PAGE EXCERPT -
· · · · · · ·
While this doesn’t constitute a proof, it turns out that it holds more generally. Thus:

\[{\left( {A \cdot B} \right)^T} = {B^T} \cdot {A^T}\]

Symmetric matrices

A symmetric matrix is one whose transpose equals itself. That is, matrix A is symmetric if:

\[{A^T} = A\]

And by the equivalence of matrices (as stated above) A and its transpose are of the same dimensions, but this can only happen if A is a square matrix. That is, A has the same number of rows and columns and the off-diagonal elements match. For example:

\[A = \left( {\begin{array}{*{20}{c}} 1&{ – 1}&4\\ { – 1}&2&5\\ 4&5&3 \end{array}} \right)\]

is a symmetric matrix.

Diagonal matrices

A diagonal matrix is a sqaure matrix whose off-diagonal entries are all zero. For example:

\[A = \left( {\begin{array}{*{20}{c}} 2&0&0\\ 0&3&0\\ 0&0&{ – 2} \end{array}} \right)\]

is diagonal.

The identity matrix

A very special diagonal matrix is the identity matrix. This is simply a diagonal matrix whose diagonal entries are all unity (ie. 1). For example, the 3 x 3 identity matrix is:

\[{I_3} = \left( {\begin{array}{*{20}{c}} 1&0&0\\ 0&1&0\\ 0&0&1 \end{array}} \right)\]

The null matrix

A null matrix is any matrix whose elements are all zero.

Similarities and differences with ordinary arithmetic

The null and identity matrices work like the numbers zero and one in ordinary arithmetic. This is easy to see. For example, in ordinary arithmetic \(a – a = 0\).

The matrix equivalent is \(A – A\) which of course is a matrix of zeros – a null matrix.

In ordinary arithmetic, a number multiplied by 1 is unchanged. In matrix algebra, a matrix multiplied by a conformable identity matrix is similarly left unchanged. That is, \(A \cdot I = A\).

Furthermore, if A is a square matrix, then \(A \cdot I = I \cdot A = A\).

Some of the rules of ordinary arithmetic carry over to matrices, others do not. For example, matrix addition and subtraction are commutative (\(A \pm B = B \pm A\)) whereas, in general matrix multiplication is not (\(A \cdot B \ne B \cdot A\)). Matrix addition and multiplication are however, associatve. That is:

\[A + \left( {B + C} \right) = \left( {A + B} \right) + C\]

and

\[A \cdot \left( {B \cdot C} \right) = \left( {A \cdot B} \right) \cdot C\]

Powers of a matrix

In ordinary arithmetic,

\[{a^m} = \underbrace {a \cdot a \cdot a \cdot \ldots \cdot a}_{m{\rm{ times}}}\]

for integer m.
· · · · · · ·
SUPPLIED MATERIAL -
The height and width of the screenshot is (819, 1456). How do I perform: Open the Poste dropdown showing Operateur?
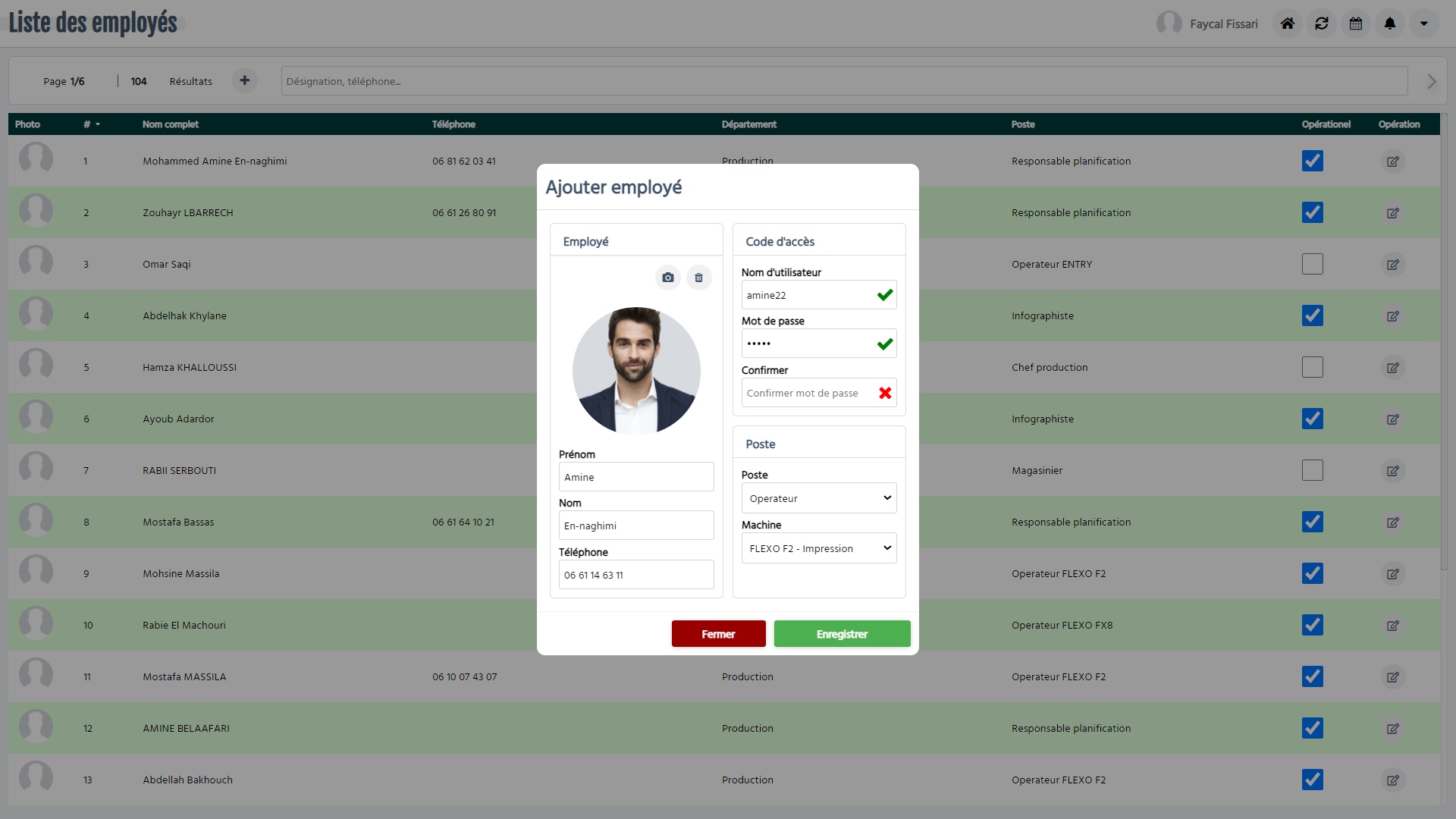(x=818, y=498)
· · · · · · ·
Please repeat the passage on matrices from the words "The null and" through "a null matrix.", swapping "ordinary arithmetic" for "everyday arithmetic".

ANSWER IN FULL -
The null and identity matrices work like the numbers zero and one in everyday arithmetic. This is easy to see. For example, in everyday arithmetic \(a – a = 0\).

The matrix equivalent is \(A – A\) which of course is a matrix of zeros – a null matrix.